EXTRACT:
-- -- --

On 1/28/24 13:10, Jisheng Zhang wrote:
> +
> +void *__memcpy(void *dest, const void *src, size_t count)
> +{
> +	union const_types s = { .as_u8 = src };
> +	union types d = { .as_u8 = dest };
> +	int distance = 0;
> +
> +	if (count < MIN_THRESHOLD)
> +		goto copy_remainder;
> +
> +	if (!IS_ENABLED(CONFIG_HAVE_EFFICIENT_UNALIGNED_ACCESS)) {
> +		/* Copy a byte at time until destination is aligned. */
> +		for (; d.as_uptr & WORD_MASK; count--)
> +			*d.as_u8++ = *s.as_u8++;
> +
> +		distance = s.as_uptr & WORD_MASK;
> +	}
> +
> +	if (distance) {
> +		unsigned long last, next;
> +
> +		/*
> +		 * s is distance bytes ahead of d, and d just reached
> +		 * the alignment boundary. Move s backward to word align it
> +		 * and shift data to compensate for distance, in order to do
> +		 * word-by-word copy.

-- -- --

Data records:
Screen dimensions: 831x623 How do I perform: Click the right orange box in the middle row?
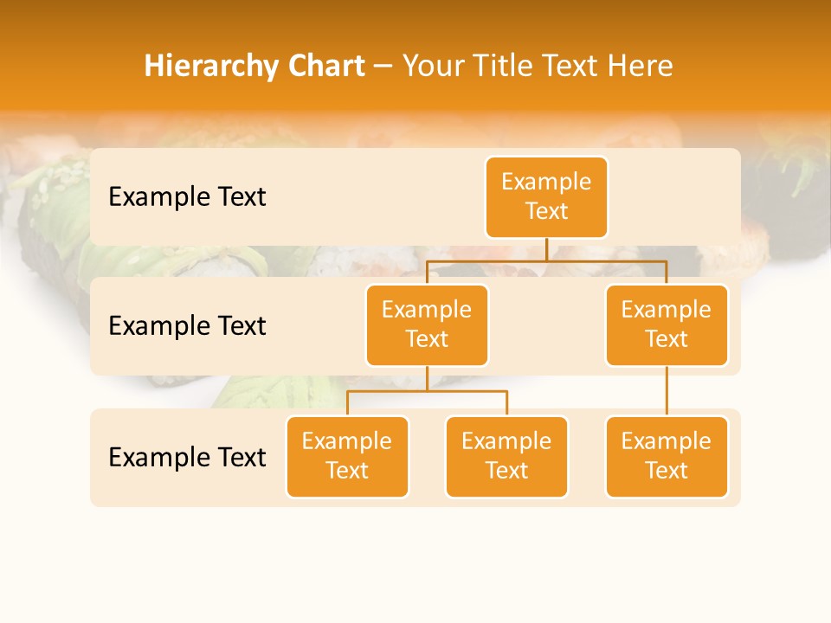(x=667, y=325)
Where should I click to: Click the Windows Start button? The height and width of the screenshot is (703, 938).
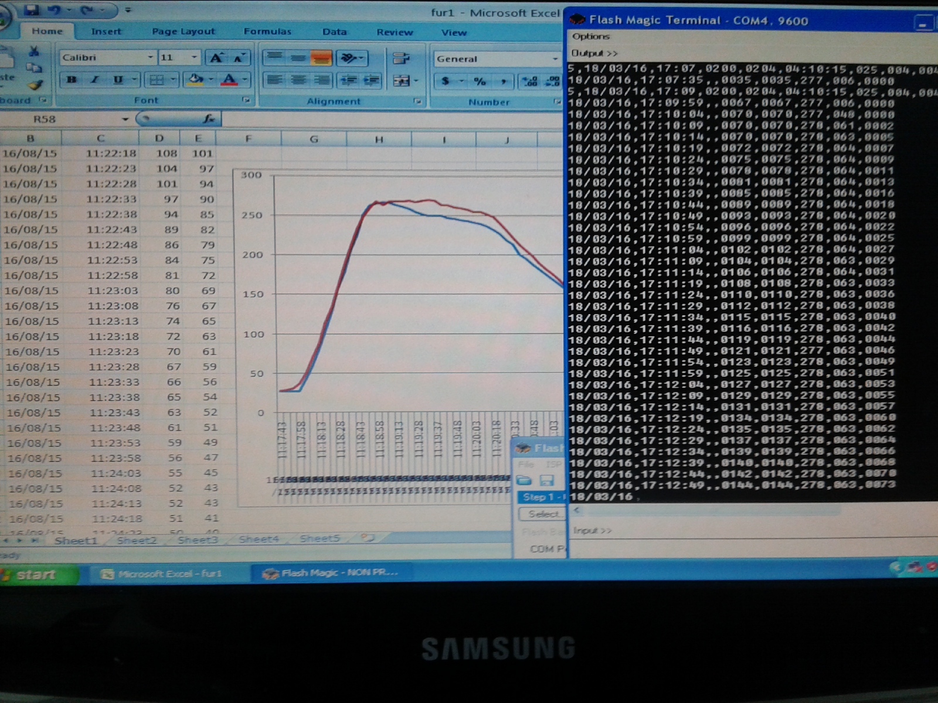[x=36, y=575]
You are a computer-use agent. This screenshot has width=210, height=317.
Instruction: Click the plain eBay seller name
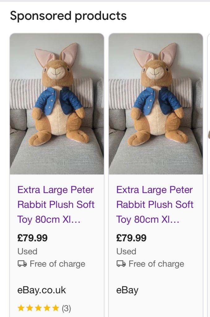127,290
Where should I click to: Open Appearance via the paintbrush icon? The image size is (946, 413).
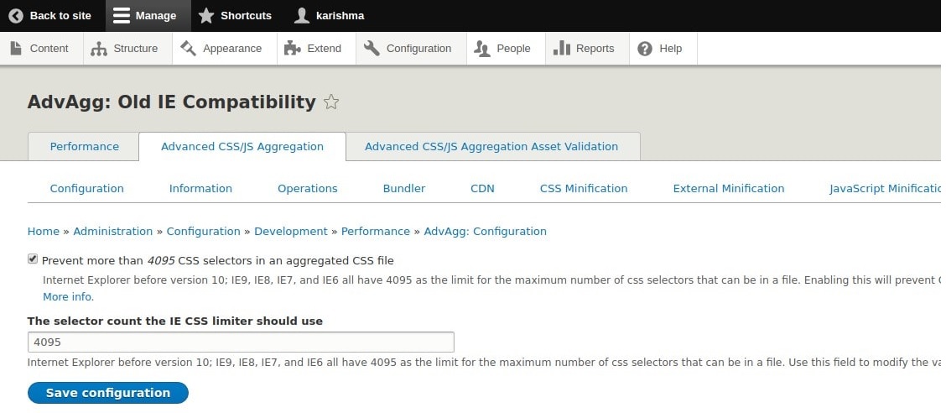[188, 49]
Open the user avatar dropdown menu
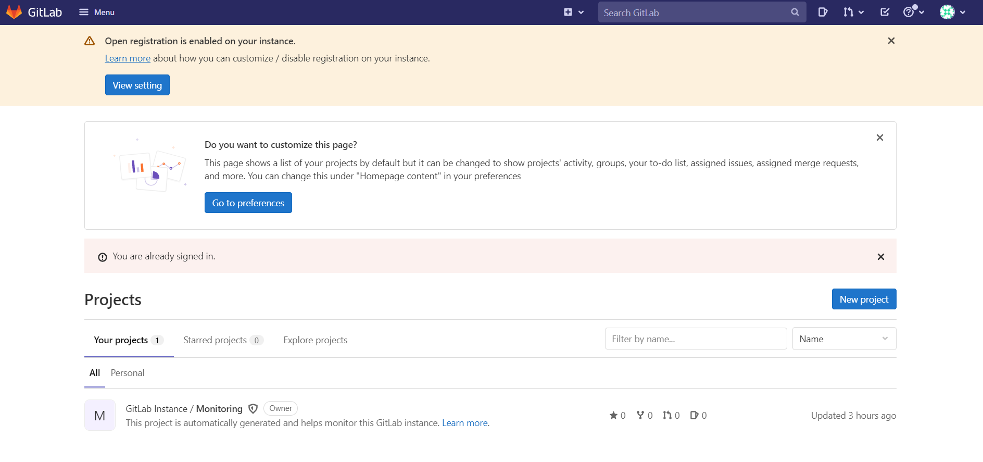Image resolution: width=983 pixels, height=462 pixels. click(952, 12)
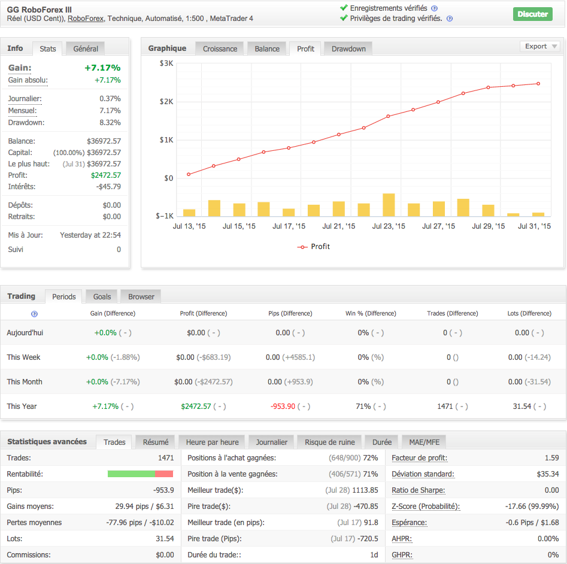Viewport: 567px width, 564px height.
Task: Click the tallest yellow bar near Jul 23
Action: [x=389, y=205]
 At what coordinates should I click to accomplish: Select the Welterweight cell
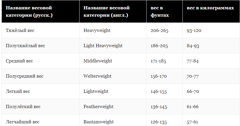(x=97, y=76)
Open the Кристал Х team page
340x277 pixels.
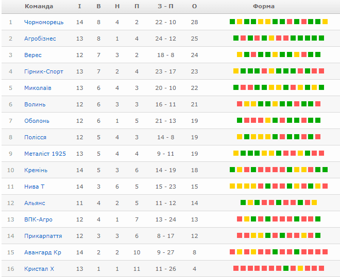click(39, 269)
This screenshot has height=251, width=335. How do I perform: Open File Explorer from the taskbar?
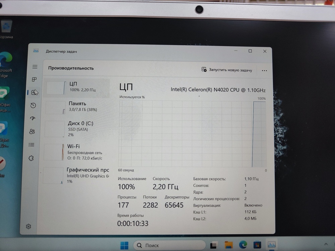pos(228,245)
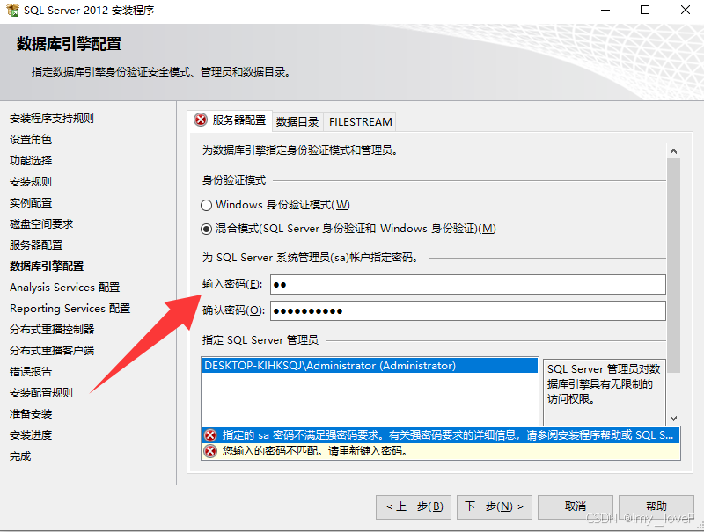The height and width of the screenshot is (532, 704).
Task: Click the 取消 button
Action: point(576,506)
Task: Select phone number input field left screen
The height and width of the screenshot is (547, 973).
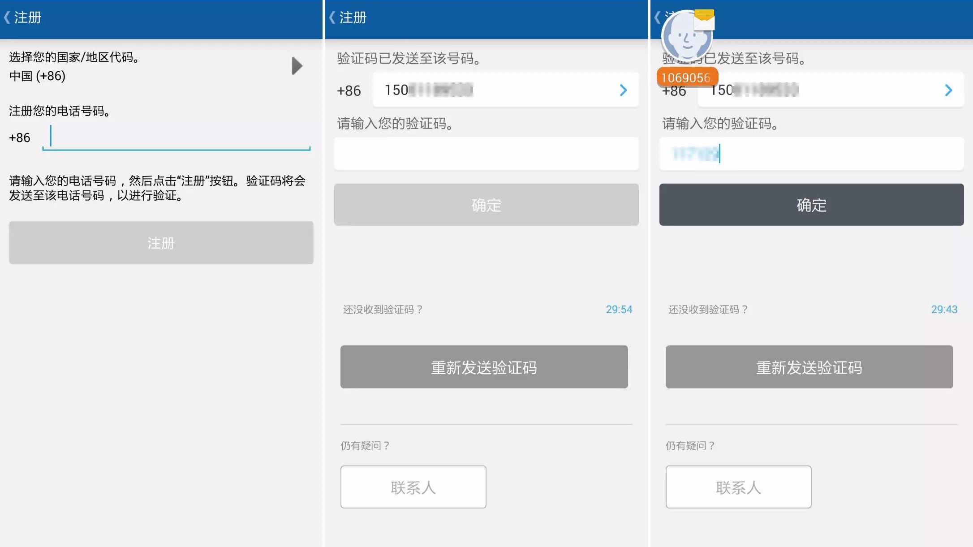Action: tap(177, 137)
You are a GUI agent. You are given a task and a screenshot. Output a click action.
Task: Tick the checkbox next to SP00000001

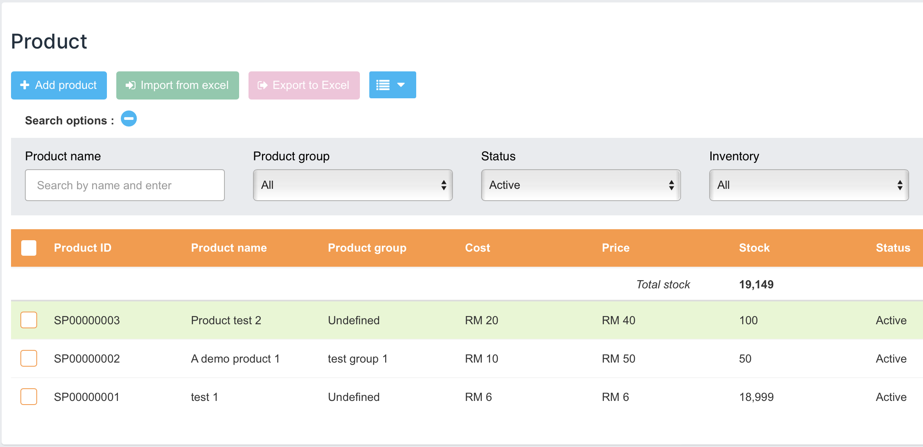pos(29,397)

-- -- --

TASK GOAL:
Please extract everything in the memcpy patch from "On 1/28/24 13:10, Jisheng" down to "d.as_uptr & WORD_MASK; count--)". This material comes from a separate source.

RESPONSE:
On 1/28/24 13:10, Jisheng Zhang wrote:
> +
> +void *__memcpy(void *dest, const void *src, size_t count)
> +{
> +	union const_types s = { .as_u8 = src };
> +	union types d = { .as_u8 = dest };
> +	int distance = 0;
> +
> +	if (count < MIN_THRESHOLD)
> +		goto copy_remainder;
> +
> +	if (!IS_ENABLED(CONFIG_HAVE_EFFICIENT_UNALIGNED_ACCESS)) {
> +		/* Copy a byte at time until destination is aligned. */
> +		for (; d.as_uptr & WORD_MASK; count--)